**ITEM DA TAREFA A**
Responda com base no trecho para leitura, uma resposta por linha, marcada como a pergunta:
(i) Em que data a autora encontrou as postagens com a #ADPF442?
(ii) Até qual semana de gestação a ADPF 442 propõe descriminalizar o aborto voluntário?
(iii) Segundo a pergunta que começa com "Não se lembram", a saúde integral envolve o quê?
**ITEM DA TAREFA B**
Liste tudo o que, segundo o trecho para leitura, é apresentado no documento Amicus Curiae.

**TRECHO PARA LEITURA**
----------------------------------------

O que está acontecendo com o movimento de mulheres da ginecologia natural?

Porque estão reproduzindo os discursos opressores, dos mesmos algozes que nos queimaram na Inquisição?

Decepcionadamente me deparei na semana passada (9 de julho de 2018) com várias postagens acompanhadas da #ADPF442 de páginas, perfis e empreendimentos relacionados a práticas integrativas e ginecologia natural, contra a descriminalização do aborto. No próximo mês em Brasília acontecerá a primeira audiência pública desta ADPF, a 442, que irá debater no Supremo Tribunal Federal a descriminalização do aborto voluntariamente até a 12ª semana de gestação. Esta ação está correndo porque o PSOL apresentou a proposta de Lei com a ANIS (uma organização de ética e direitos humanos), e juntamente com o envio de vários Amicus Curiae por organizações contra e a favor da descriminalização do aborto. Essa ferramenta (Amicus Curiae) é literalmente uma opinião de organizações civis “amigas da corte”, onde neste documento são apresentadas pontos de vistas, pesquisas, evidências científicas, experiências etnográficas, etc. Existe uma mobilização feminista a favor da descriminalização do aborto, e que está atuante para a #ADPF442. Porém, estão as organizações pró-morte também (apelido para os que são a favor que as mulheres continuem morrendo e criminalizadas por abortarem).

Pois a partir deste contexto, eu me pergunto:

Não se lembram que saúde integral é aquela que envolve bio-psico-social?
Qual momento histórico, dentre tantos de nossa triste trajetória de opressões, saltaram em seus estudos que não percebem que estar contra os direitos sexuais e reprodutivos, contra a autonomia da escolha livre e informada, é estar contra as mulheres?

----------------------------------------

Registros guardados
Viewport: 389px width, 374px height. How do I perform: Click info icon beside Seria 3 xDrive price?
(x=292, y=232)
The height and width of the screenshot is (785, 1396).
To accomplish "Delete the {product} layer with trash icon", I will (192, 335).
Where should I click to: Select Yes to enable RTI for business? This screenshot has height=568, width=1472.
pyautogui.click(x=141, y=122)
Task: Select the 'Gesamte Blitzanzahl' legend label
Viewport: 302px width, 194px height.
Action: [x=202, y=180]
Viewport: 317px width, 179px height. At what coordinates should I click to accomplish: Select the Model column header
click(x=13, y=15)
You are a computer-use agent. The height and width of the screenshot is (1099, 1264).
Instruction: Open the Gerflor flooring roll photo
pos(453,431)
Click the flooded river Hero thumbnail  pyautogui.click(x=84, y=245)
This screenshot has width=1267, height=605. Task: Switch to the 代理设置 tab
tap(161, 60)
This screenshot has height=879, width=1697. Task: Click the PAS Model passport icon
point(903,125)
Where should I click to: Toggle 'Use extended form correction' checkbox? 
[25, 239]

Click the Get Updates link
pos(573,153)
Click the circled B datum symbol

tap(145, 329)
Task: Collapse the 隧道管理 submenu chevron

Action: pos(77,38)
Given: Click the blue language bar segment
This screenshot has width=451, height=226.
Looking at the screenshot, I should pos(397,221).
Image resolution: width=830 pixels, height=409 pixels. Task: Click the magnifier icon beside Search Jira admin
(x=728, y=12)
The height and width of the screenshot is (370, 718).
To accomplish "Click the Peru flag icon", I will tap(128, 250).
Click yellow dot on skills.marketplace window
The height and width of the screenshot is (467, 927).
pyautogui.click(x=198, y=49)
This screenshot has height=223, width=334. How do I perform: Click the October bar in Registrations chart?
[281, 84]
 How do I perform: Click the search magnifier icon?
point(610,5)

----------------------------------------

**RESPOSTA ESPERADA A**
(i) Em 9 de julho de 2018.
(ii) Até a 12ª semana de gestação.
(iii) Envolve o bio-psico-social.

**RESPOSTA ESPERADA B**
- Pontos de vista
- Pesquisas
- Evidências científicas
- Experiências etnográficas